Emenda de Ana Paula Rechuan retorna com incentivos fiscais para produção leiteira

Os produtores de leite do estado do Rio de Janeiro passarão a ser isentos da contribuição para o Fundo Estadual de Equilíbrio Fiscal do Estado do Rio de Janeiro (FEEF). A deputada Ana Paula Rechuan (PMDB) aprovou, nesta quarta-feira (10/5),  emenda ao projeto de Lei 2726/17 que institui o FEEF, para que a cadeia láctea fosse excluída de pagar o equivalente a 10% dos incentivos fiscais já concedidos ao setor. A medida busca fortalecer a produção leiteira no estado e diminuir o preço do leite para o consumidor final.

– Tenho acompanhado toda as ações de toda cadeia láctea, e ela nem deveria ter entrado no FEEF. O que fizemos, via emenda, foi garantir a competividade e a sobrevivência dos produtores rurais do nosso estado. A retirada do setor já era um consenso na Assembleia, e essa é uma vitória de todos – comemora a deputada Ana Paula Rechuan, que desde março vem lutando junto aos produtores pela retira do FEEF.

Atualmente, o estado do Rio produz 513 milhões de litros de leite por ano, o que corresponde a apenas 22% do total consumido em todo o estado, ou seja, 2,9 milhões de litros por ano, de acordo com o Diagnóstico da Cadeia Agroindustrial de Lácteos Fluminenses do Sistema Firjan e o Sindicato das Indústrias de Laticínios do Estado do Rio (DindLat-RJ). A indústria fluminense é composta por 102 empresas que movimentam cerca de R$1,4 bilhão por ano, o que representa o segundo maior faturamento do país, atrás apenas do abate e fabricação de produtos de carne.

A cadeia do leite tem potencial para aumentar em até quatro vezes a sua produção. O Sul Fluminense tem uma forte produção leiteira, mas com as taxas do FEEF, principalmente o micro e pequeno produtor acabam sendo prejudicados e até se veem obrigados a parar de produzir. A medida aprovada na Alerj é importante tanto para fomentar a produção e gerar renda, como para deixar o leite mais barato para a população.
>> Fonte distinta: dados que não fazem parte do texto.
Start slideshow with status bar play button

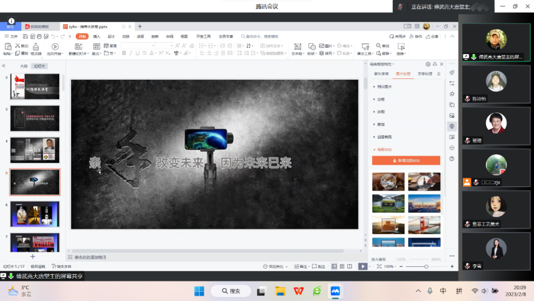(363, 266)
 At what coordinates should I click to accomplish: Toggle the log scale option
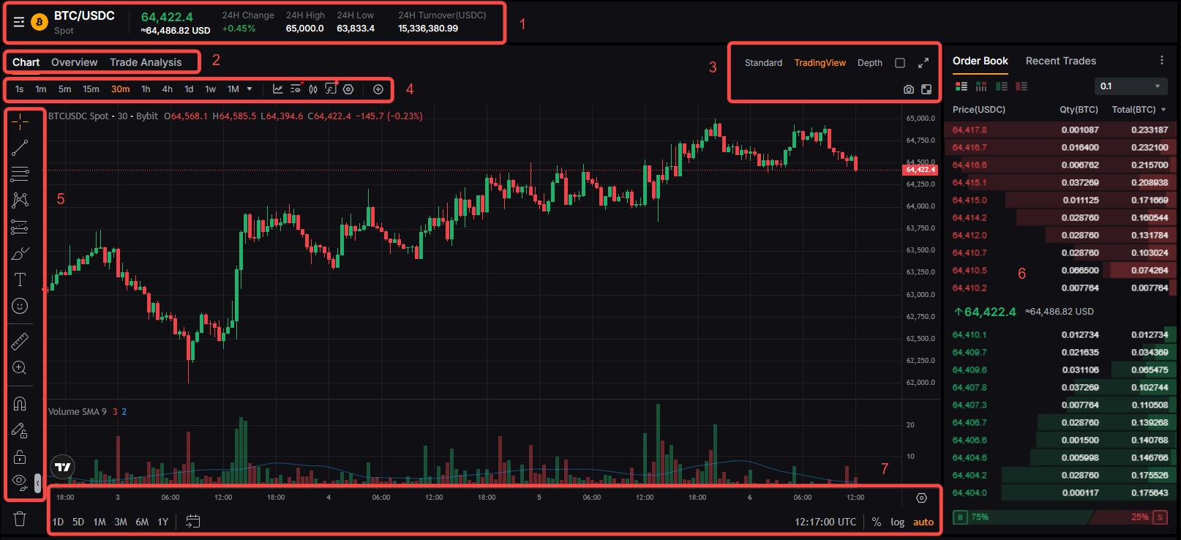pos(897,522)
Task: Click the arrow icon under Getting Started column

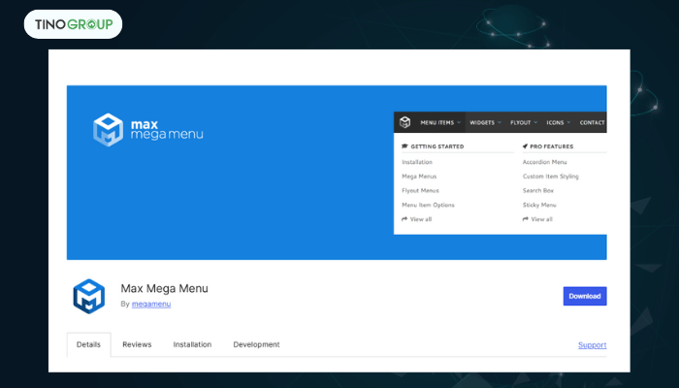Action: [x=404, y=219]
– Estima-se que o estado conte com aproximadamente 15 mil propriedades rurais, gerando cerca de 45 mil empregos. E mesmo se nós dobrássemos a produção leiteira nos próximos dez anos, ainda teríamos que importar dos demais estados. Tenho sempre me posicionado à favor do produtor rural e acompanhado as ações no Sul Fluminense. O estado precisa ser parceiro no fortalecimento dessa produção que tem tanto potencial para crescer. Para isso temos que garantir investimentos, qualidade das estradas para o escoamento da produção e a competitividade do mercado – explicou a parlamentar.